##### Teks Bacaan

KONSEP WANITA
JAWA DALAM SERAT WULANG ESTRI
BENTUK
MANIFESTASI PERAN KARTINI
Oleh :
ISNEN
WIDIYANTI, S.Pd
Guru Bahasa
Jawa MTs N Model Babakan
(Artikel ini pernah dimuat di Harian Radar Tegal tanggal 21 April 2016)
“Hidup itu akan indah dan berbahagia apabila dalam kegelapan kita melihat cahaya terang”.( R.A.
Kartini)

##########

Petunjuk Latihan: Salin kembali seluruh teks tentang konsep wanita Jawa di atas tanpa mengubah satu huruf atau tanda baca pun. Daftar di bawah ini diambil dari sumber yang berbeda.

##### Data untuk Ditinjau

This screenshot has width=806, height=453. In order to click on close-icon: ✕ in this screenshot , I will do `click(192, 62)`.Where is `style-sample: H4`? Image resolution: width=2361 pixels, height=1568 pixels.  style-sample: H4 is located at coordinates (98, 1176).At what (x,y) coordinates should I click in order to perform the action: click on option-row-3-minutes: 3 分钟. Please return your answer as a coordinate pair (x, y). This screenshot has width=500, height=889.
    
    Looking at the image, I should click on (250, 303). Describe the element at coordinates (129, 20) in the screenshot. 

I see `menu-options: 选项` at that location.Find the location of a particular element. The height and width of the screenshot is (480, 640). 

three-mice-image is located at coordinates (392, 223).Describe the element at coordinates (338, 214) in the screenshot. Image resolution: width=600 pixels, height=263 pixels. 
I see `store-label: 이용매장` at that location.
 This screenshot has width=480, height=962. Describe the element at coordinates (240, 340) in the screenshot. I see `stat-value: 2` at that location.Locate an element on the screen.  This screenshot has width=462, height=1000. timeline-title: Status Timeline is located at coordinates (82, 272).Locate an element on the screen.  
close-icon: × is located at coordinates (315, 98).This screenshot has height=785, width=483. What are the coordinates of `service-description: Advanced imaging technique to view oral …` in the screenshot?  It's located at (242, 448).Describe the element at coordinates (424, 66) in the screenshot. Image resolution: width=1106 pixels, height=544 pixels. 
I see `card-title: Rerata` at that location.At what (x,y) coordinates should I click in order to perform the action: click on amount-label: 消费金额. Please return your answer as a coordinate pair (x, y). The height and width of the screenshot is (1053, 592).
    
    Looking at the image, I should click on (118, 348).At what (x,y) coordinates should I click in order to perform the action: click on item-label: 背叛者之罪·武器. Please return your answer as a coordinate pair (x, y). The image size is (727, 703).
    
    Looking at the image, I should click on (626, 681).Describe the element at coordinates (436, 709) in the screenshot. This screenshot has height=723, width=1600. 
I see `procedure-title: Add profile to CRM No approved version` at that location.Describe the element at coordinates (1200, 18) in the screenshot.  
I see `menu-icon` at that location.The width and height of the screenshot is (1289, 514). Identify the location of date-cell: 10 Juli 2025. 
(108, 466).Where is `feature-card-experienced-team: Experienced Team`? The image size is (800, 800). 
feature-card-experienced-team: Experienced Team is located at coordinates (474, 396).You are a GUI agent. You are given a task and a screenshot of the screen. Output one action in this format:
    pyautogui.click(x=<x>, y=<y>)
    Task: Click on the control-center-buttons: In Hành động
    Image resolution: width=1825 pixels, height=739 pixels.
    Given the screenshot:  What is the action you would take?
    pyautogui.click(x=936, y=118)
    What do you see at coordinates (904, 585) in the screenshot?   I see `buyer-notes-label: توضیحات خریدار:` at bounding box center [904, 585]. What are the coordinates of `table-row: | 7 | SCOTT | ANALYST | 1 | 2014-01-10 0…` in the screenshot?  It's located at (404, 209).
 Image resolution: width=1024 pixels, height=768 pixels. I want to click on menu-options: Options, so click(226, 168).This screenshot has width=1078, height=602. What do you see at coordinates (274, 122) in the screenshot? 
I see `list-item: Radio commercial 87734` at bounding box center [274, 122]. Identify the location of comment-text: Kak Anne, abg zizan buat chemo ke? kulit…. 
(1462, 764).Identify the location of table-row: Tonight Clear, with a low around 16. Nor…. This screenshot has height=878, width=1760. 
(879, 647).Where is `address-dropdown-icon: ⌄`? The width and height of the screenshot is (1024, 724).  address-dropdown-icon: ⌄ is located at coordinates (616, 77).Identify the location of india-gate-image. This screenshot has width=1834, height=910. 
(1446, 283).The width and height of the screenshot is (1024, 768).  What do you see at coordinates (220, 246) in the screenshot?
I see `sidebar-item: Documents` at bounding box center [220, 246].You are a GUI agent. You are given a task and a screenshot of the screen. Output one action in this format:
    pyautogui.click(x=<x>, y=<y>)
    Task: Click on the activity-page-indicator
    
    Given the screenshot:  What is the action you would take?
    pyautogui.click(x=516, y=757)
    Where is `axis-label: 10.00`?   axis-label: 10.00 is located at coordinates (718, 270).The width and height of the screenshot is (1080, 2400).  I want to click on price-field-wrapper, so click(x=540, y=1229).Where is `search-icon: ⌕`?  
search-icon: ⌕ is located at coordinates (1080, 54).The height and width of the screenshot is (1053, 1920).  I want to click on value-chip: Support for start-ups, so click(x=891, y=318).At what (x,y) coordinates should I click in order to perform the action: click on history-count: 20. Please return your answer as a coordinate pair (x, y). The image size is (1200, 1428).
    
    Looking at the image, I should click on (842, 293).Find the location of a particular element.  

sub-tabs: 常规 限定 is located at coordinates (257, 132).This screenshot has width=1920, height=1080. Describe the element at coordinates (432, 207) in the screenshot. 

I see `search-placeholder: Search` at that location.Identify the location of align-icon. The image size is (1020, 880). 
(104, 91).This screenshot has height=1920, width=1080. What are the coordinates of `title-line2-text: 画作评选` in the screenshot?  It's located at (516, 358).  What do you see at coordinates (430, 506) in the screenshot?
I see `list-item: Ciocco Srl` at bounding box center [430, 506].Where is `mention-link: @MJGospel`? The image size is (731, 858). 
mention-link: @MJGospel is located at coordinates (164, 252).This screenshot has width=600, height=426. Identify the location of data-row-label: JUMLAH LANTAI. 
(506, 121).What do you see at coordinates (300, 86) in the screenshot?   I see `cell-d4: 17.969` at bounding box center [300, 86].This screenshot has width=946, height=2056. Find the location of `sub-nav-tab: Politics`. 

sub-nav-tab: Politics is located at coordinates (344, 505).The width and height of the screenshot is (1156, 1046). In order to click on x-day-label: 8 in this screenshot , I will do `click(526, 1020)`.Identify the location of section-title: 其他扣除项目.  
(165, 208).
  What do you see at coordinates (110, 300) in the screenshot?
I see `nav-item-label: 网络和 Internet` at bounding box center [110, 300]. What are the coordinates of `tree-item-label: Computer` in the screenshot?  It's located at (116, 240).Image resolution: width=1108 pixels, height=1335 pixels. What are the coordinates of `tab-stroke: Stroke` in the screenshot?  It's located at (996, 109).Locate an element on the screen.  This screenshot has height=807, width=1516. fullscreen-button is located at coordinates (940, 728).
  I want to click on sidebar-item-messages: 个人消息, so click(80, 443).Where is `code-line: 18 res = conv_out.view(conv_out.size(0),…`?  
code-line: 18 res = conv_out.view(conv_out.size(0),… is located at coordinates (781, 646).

##########

Jawaban Latihan:
KONSEP WANITA
JAWA DALAM SERAT WULANG ESTRI
BENTUK
MANIFESTASI PERAN KARTINI
Oleh :
ISNEN
WIDIYANTI, S.Pd
Guru Bahasa
Jawa MTs N Model Babakan
(Artikel ini pernah dimuat di Harian Radar Tegal tanggal 21 April 2016)
“Hidup itu akan indah dan berbahagia apabila dalam kegelapan kita melihat cahaya terang”.( R.A.
Kartini)